Still, chairman and CEO Blake Krueger was optimistic about the year ahead. In a statement, he said, “We believe 2021 will be a breakthrough year for the company, and our first-quarter performance was an excellent start.”

By brand, sales at Merrell improved nearly 25%, while Saucony surged close to 60%. (The two labels also stood out in the company’s fourth-quarter financial report as the COVID-19 pandemic continued to drive the purchases of more athletic and casual styles.) Wolverine’s investment in its digital business also helped drive e-commerce growth of 83.6%.

“Our brands are well positioned in trending, performance-oriented product categories like running, hiking and work — and their momentum remains strong,” Krueger added. “We anticipate growth to continue to accelerate moving forward.”

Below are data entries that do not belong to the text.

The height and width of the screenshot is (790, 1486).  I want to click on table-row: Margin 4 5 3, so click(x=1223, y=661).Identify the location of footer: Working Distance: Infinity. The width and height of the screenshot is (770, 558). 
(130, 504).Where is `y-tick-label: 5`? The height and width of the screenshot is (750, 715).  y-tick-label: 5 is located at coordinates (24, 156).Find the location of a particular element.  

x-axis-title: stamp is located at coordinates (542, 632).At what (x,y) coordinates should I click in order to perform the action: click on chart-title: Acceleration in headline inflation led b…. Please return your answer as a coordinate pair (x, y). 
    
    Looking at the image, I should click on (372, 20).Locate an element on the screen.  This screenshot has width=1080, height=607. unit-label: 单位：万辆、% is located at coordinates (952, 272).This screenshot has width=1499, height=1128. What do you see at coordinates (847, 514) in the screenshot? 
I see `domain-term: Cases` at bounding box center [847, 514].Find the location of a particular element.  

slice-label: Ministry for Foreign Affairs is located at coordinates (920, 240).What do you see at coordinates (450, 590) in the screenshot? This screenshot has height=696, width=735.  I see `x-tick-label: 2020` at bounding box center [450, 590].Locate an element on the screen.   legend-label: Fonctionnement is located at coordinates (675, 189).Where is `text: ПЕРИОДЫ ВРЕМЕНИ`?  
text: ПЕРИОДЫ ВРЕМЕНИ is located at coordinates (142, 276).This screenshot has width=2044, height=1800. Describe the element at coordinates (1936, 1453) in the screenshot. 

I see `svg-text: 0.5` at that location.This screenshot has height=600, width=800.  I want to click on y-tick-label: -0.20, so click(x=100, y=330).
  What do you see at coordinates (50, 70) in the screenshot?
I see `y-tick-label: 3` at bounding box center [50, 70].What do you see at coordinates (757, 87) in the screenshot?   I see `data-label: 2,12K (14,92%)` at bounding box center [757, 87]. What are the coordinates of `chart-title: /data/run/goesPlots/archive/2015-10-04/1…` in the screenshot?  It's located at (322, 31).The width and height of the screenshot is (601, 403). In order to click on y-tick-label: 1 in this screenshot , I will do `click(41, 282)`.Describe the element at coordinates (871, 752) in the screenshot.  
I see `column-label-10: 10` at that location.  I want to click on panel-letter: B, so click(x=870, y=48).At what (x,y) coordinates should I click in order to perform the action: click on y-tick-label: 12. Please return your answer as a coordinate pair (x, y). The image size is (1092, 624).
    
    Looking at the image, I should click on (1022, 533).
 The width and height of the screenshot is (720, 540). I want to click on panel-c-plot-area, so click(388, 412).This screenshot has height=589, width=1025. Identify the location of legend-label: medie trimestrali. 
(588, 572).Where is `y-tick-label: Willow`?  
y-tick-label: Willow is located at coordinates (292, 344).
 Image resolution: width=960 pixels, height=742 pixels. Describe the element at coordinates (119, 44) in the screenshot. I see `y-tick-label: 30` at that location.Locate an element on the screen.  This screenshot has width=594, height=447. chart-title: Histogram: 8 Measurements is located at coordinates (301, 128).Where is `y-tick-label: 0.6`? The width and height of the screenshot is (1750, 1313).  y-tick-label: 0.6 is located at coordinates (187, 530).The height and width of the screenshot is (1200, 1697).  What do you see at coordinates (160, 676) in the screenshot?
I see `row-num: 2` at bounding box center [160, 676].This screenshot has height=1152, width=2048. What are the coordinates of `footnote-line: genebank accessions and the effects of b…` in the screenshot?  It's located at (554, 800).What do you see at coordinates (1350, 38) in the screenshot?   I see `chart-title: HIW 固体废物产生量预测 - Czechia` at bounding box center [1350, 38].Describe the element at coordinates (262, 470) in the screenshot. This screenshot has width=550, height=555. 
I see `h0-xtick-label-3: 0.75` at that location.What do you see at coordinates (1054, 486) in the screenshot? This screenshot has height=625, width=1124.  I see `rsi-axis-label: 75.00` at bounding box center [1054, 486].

Like many retailers, Wolverine indicated that it had experienced supply chain obstacles related to port congestions and subsequent merchandise delays. But, according to SVP and CFO Mike Stornant, the group’s core inventory levels have continued to increase in the second quarter.

“We expect to be well positioned to chase upside opportunities later in the year, giving us confidence to raise our outlook for the year,” he added.

For the 2021 fiscal year, Wolverine projected revenues in the range of $2.24 billion to $2.3 billion — a 25% to 28% gain from the prior year and up $50 million from its outlook provided in February. The anticipated figure also exceeds 2019 revenues at the high end of the range. Adjusted earnings per share are forecasted to be in the range of $1.95 to $2.10.

What’s more, the company is still targeting $500 million in owned e-commerce revenues — more than double 2019 levels.